At one point Meyer referred to the “mistake” against Japan, when the Boks underestimated their first up opponents and paid the price. The coach also admitted that they had to rip up their lineout calls and start again because newly qualified Scotland pair Josh Strauss and Willem Nel were involved in a wider Springbok camp three years back and took home all the code books.
At one point in proceedings Meyer suggested Scotland were favourites not that William Hill agrees with him because the Bokke have got their game face on and Meyer returned to his tactic of talking up Scotland before firing a warning shot across their bow.
“I think Scotland plays total rugby, they have moved on under Vern Cotter who is an unbelievable coach. They score a lot of tries, they offload, they get quick ball. They have a threat in the back three. They have really moved on from the last time we played them. They are one of the best attacking sides we are going to face this year,” said Meyer.

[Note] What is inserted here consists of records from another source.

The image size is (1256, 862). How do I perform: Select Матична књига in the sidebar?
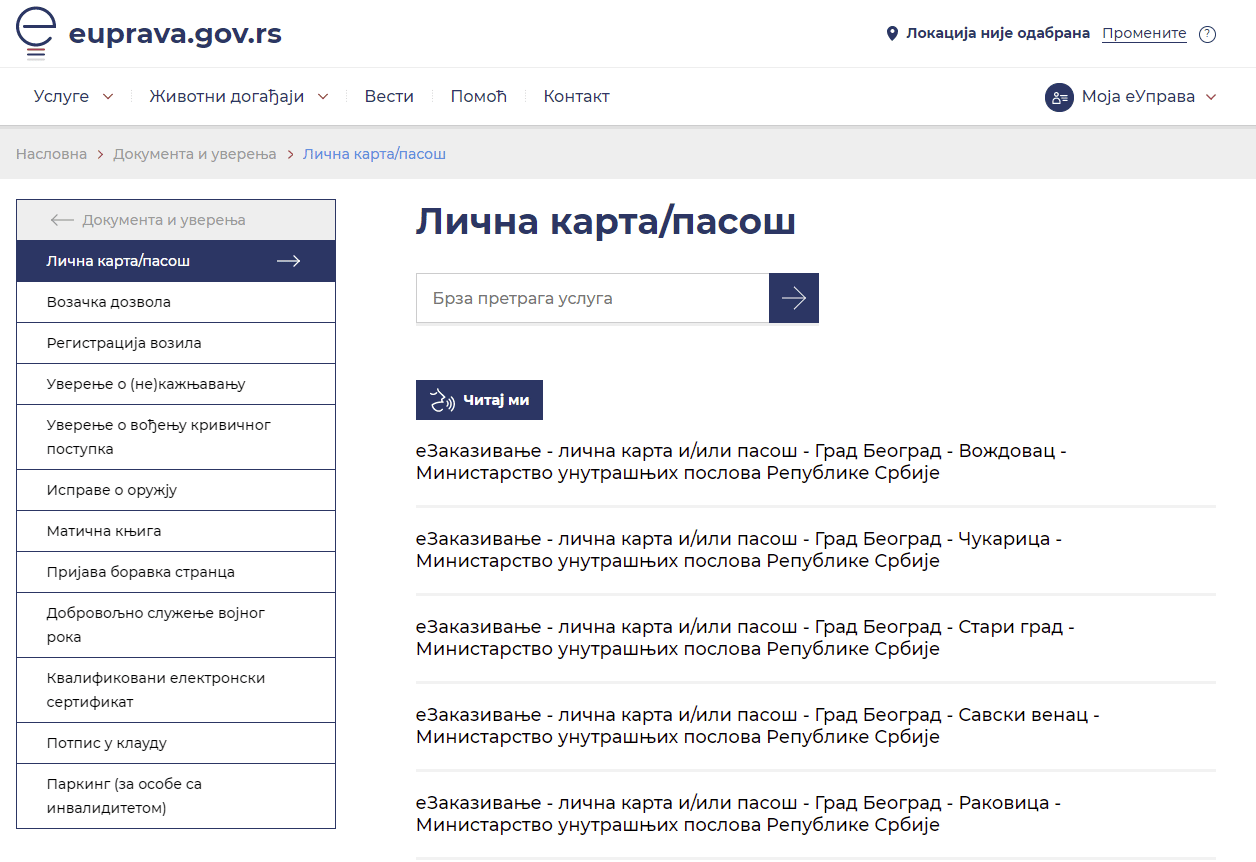tap(104, 531)
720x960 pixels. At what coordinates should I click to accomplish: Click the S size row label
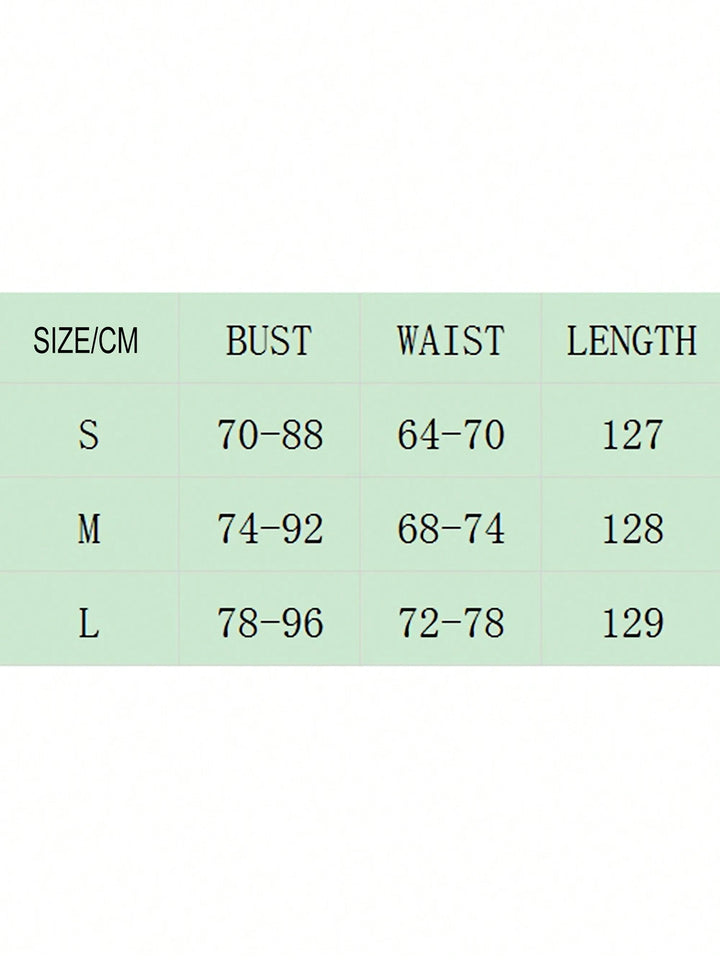click(x=89, y=435)
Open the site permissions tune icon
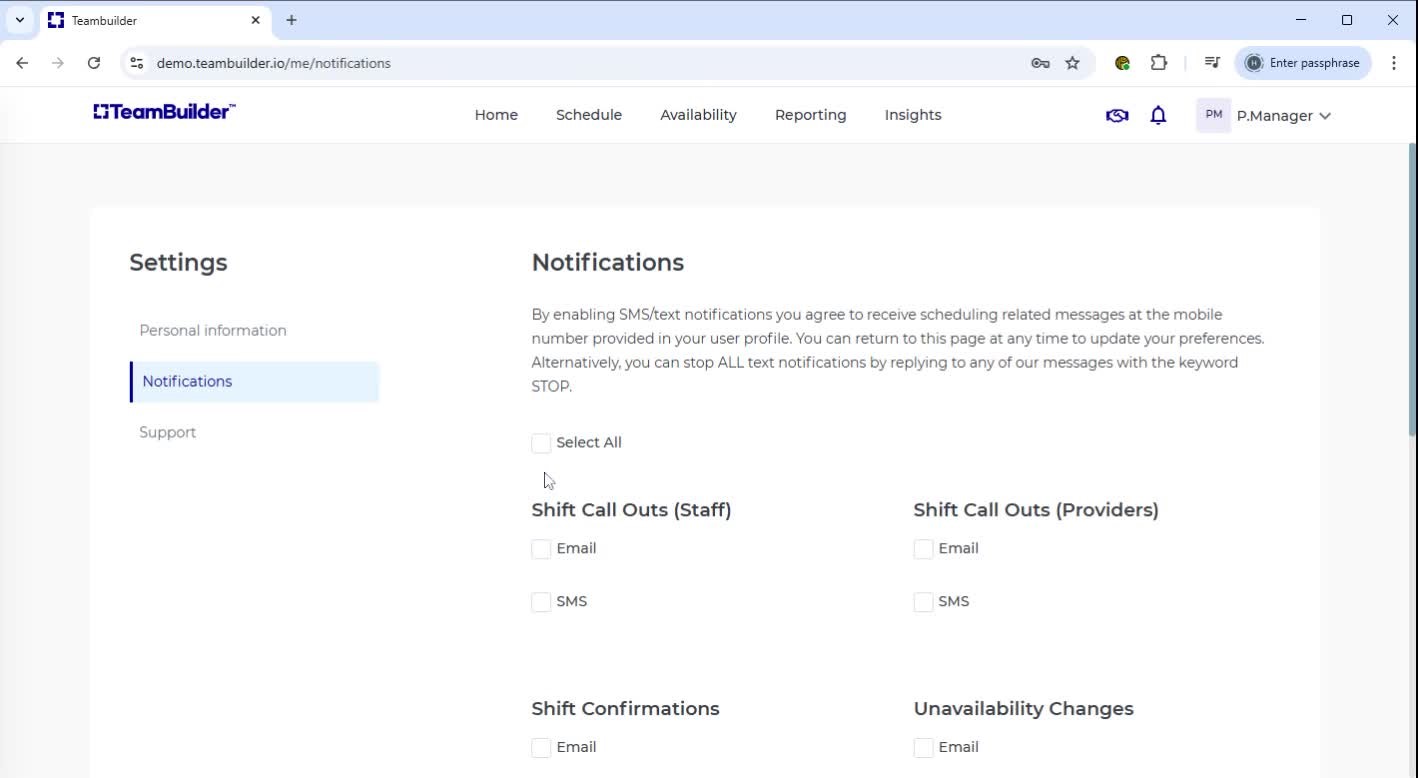 coord(136,62)
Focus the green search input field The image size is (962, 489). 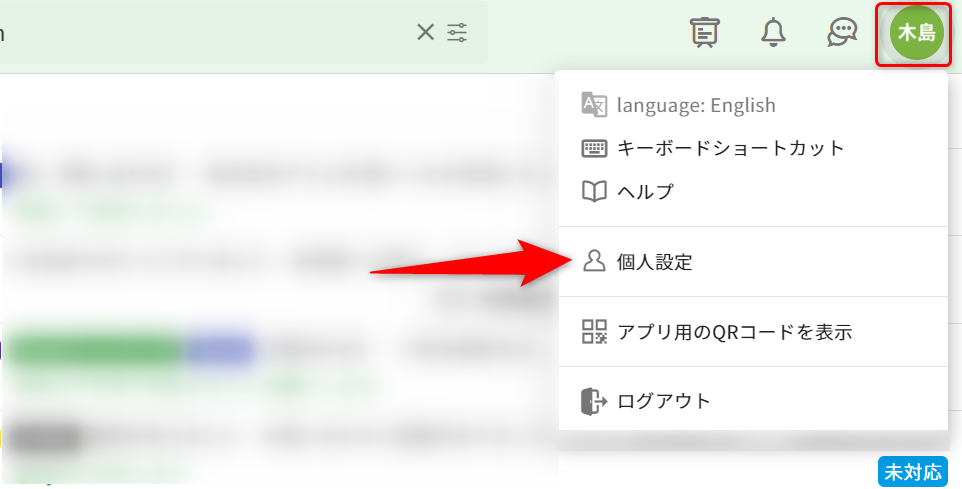click(x=200, y=33)
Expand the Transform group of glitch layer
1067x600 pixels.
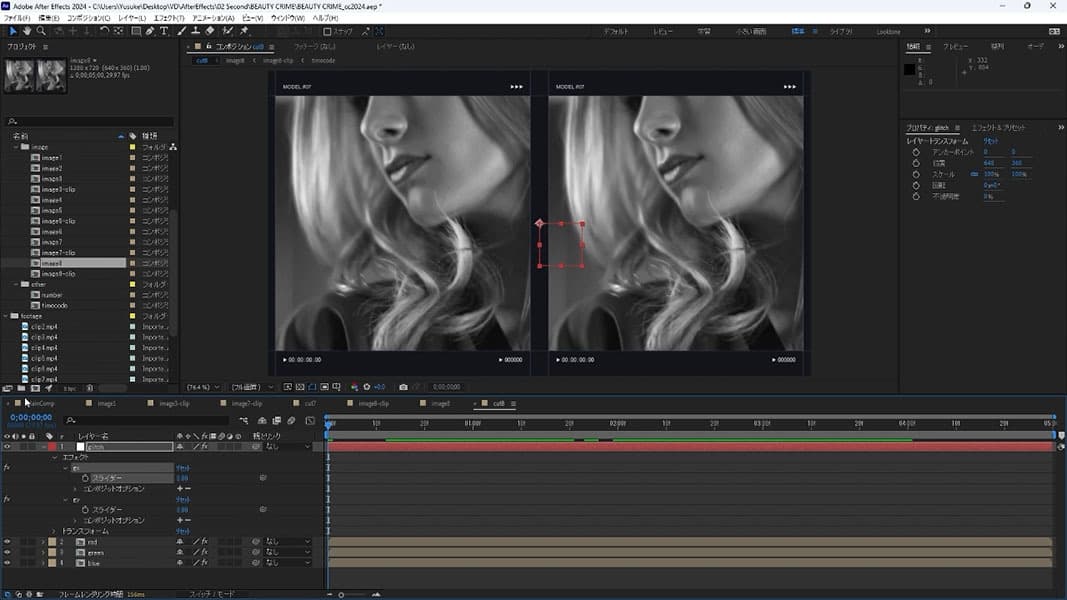coord(54,531)
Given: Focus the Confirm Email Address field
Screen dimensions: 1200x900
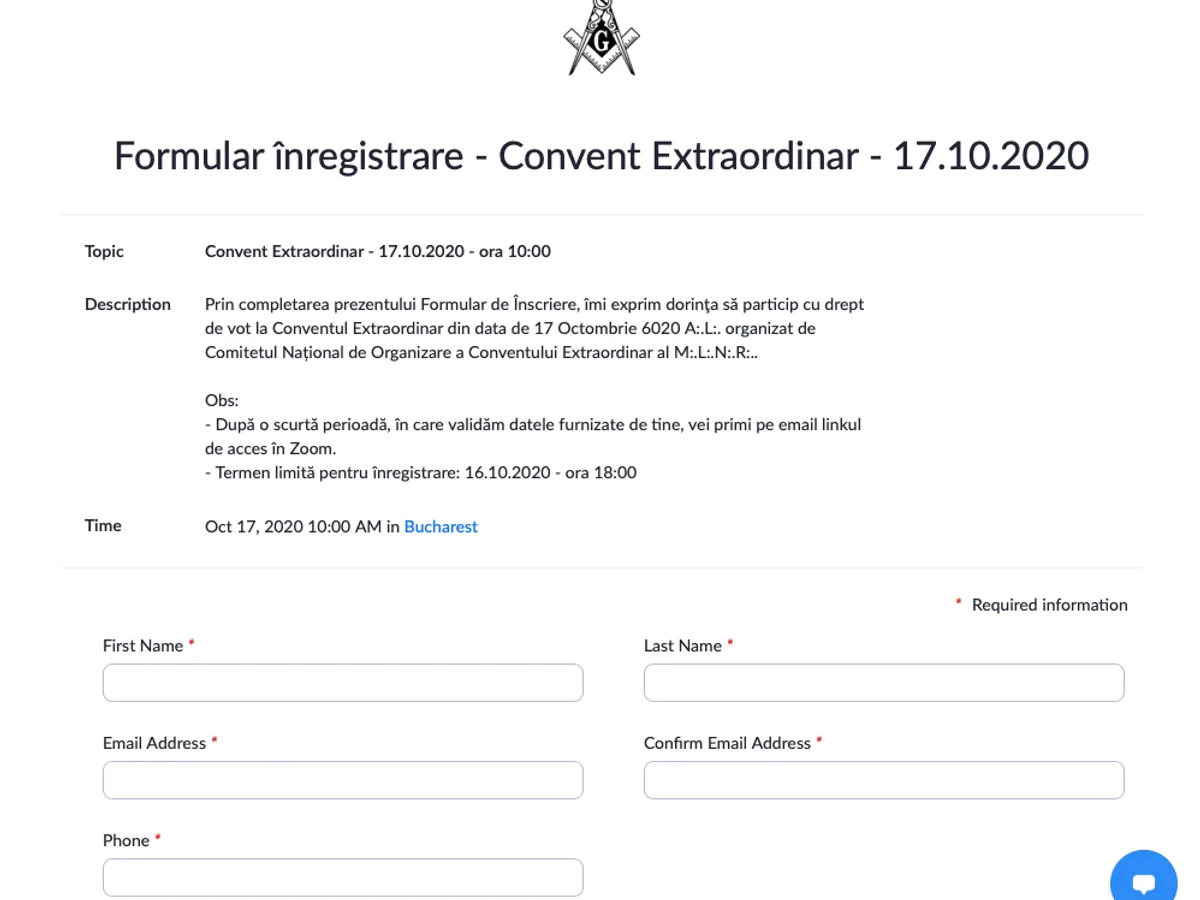Looking at the screenshot, I should tap(884, 780).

“When I was appointed I said that there were two types of rugby, winning and losing. Lately we have played more losing than winning rugby. I’ve always said that if we play to our strengths then no-one in the world can beat us, and I still believe that.
“It was typical Springboks rugby [in the 46-6 win over Samoa], without being too conservative. We scored six tries and four of those tries were scored by the backs. If we are fired up, if we play to our strengths, play for the guy next to us and play for our country I truly believe that no-one can beat us.
“If we play like South Africans, without sounding too arrogant, no-one can beat us.”